Mientras no se rescate el sentido formativo de la sanción, las reglamentaciones y códigos de convivencia se convertirán en el catálogo universal para uniformar y atribuir ingenuamente un nomenclador que, por ausencia de acción formativa, seguramente reproducirá nuevos comportamientos reñidos con la convivencia. Sin desconocer la complejidad de esta situación, se hace necesario llevar a cabo procesos formativos desde un paradigma educativo no adscripto a planes y programas formales y sin valor evolutivo para quienes deben empezar a ver la vida propia y ajena de manera más colaborativa, solidaria y constructiva.
Por tal razón, la evaluación conscientemente llevada a cabo por el propio sujeto, debe ser la oportunidad de la corrección inteligente y eficaz. Sin este sentido formativo, toda sanción sería un proceso estéril que podría alimentar el espectáculo del desahogo, practicado por docentes o padres sin paciencia y sin recursos metodológicos para lograr objetivos de superación.
Si bien este proceso es difícil y complejo, es el trayecto insoslayable para quien quiera y aspire a recorrer un camino de mejora y superación personal. Muchos podrán recorrerlo; otros no querrán por mero egoísmo o comodidad, otros quedarán atascados en sus deficiencias y se verán impedidos para lograr su propia mejora por carecer del conocimiento de sí mismos.
Ayudar a los niños y jóvenes a conocer sus capacidades y talento y, al mismo tiempo, fortalecer la mente de quienes con su falta de voluntad hicieron de ella un ámbito vacío y negligente, constituye el hilo conductor de un proceso formativo tendiente a la reversión y transformación personal. Ello les permitiría verse a sí mismos de otra manera.
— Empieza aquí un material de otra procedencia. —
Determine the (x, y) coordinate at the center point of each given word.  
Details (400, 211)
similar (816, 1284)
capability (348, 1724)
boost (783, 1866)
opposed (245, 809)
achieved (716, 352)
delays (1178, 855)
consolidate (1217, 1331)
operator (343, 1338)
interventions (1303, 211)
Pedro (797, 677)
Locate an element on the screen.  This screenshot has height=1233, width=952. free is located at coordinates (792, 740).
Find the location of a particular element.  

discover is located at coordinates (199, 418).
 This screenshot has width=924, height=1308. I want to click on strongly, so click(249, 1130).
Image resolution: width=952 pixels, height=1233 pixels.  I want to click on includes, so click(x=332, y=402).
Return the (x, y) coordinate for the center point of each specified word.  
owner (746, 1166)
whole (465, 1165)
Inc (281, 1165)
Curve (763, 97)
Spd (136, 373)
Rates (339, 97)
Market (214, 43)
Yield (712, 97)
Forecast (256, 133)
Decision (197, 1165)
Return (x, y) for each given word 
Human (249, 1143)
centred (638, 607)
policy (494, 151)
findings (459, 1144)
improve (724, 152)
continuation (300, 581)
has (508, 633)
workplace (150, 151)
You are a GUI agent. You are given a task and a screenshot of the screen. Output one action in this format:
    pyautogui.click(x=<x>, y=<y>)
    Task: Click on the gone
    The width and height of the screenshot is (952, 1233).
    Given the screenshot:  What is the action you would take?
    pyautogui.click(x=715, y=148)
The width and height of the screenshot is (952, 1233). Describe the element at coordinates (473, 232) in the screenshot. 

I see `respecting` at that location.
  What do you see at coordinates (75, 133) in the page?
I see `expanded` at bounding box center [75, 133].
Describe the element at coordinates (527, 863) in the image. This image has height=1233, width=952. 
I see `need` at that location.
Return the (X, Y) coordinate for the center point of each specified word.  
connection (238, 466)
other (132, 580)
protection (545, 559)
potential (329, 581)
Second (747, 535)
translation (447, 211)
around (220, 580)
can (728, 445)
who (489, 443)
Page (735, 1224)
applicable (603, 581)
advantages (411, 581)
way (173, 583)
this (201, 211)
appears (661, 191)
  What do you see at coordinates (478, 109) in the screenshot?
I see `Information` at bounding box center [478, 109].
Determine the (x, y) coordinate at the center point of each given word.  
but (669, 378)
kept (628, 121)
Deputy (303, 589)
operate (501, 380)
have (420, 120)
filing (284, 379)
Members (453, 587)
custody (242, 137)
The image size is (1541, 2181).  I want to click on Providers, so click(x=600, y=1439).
Si ello es posible, el talento que cohabita en el interior de cada individuo prevalecerá sobre la misma sanción para convertirla en un medio formativo que podría promover constructivamente la propia superación.
En esto radica el nudo fundamental de la discusión actual acerca de las penas, castigos y sanciones con los que la sociedad se encuentra sensibilizada y a flor de piel a raíz de los intentos y proyectos relacionados, entre otros, con las calificaciones, promociones y exigencias disciplinarias a los estudiantes.